* _TAREFA A_
Responda às perguntas seguintes com base no acórdão sobre o valor da causa:
(i) Que data consta do processo?
(ii) Quem assina como Relator?
(iii) Em que disposição se baseou o Juiz Relator para não admitir o recurso?
* _TAREFA B_
No acórdão sobre o valor da causa, resuma em lista o parágrafo que começa por «Não tendo a parte contrária», mantendo os factos principais.

* _BLOCO DE TEXTO_
++++++++

Processo nº 1014/2019
(Autos de Recurso Jurisdicional Contencioso Administrativo – Reclamação para a Conferência)
Data: 10 de Dezembro de 2020
ASSUNTO:
- O valor da causa
SUMÁRIO:
- Nem todas as acções para reconhecimento de direitos ou interesses legalmente protegidos são imateriais.
- Não tendo a parte contrária impugnado o valor da causa indicado pelo Autor e nem o juíz a quo usado o poder de correcção, este valor considera-se definitivamente fixado, logo que seja proferido despacho saneador, ou não havendo lugar a este, logo que seja proferida sentença (cfr. artº 257º do CPCM).
O Relator,
Ho Wai Neng
Proc. nº 1014/2019
(Autos de Recurso Jurisdicional Contencioso Administrativo – Reclamação para a Conferência)
Data: 10 de Dezembro de 2020
Reclamante: A
ACORDAM OS JUÍZES NO TRIBUNAL DE SEGUNDA INSTÂNCIA DA R.A.E.M.:
I. Relatório
A, melhor identificado nos autos, vem reclamar o despacho do Relator de 08/09/2020, pelo que não admitiu o recurso interposto do Acórdão de 16/07/2020, nos termos e fundamentos seguintes:
“...
1. O recorrente interpôs recurso do Acórdão recorrido, o qual não foi admitido pelo Meritíssimo Juiz Relator com base no disposto no art. 150º/1-a) do CPAC. O recorrente respeitosamente discorda do douto despacho.
2. Nos termos do art. 85º do RCT (Regime das Custas nos Tribunais), ao valor a atribuir às acções de reconhecimento de direitos é aplicável o regime estabelecido no CPC.

++++++++

* _DADOS EXTRAÍDOS_
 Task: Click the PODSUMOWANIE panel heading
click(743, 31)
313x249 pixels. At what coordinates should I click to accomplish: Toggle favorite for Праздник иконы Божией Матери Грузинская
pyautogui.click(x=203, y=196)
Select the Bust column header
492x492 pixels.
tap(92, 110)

++++++++

* _RESOLUÇÃO A_
(i) 10 de Dezembro de 2020
(ii) Ho Wai Neng
(iii) No art. 150º/1-a) do CPAC

* _RESOLUÇÃO B_
- Condições: a parte contrária não impugnou o valor da causa indicado pelo Autor e o juiz a quo não usou o poder de correcção.
- Efeito: esse valor considera-se definitivamente fixado.
- Momento: logo que seja proferido despacho saneador ou, não havendo lugar a este, logo que seja proferida sentença (artº 257º do CPCM).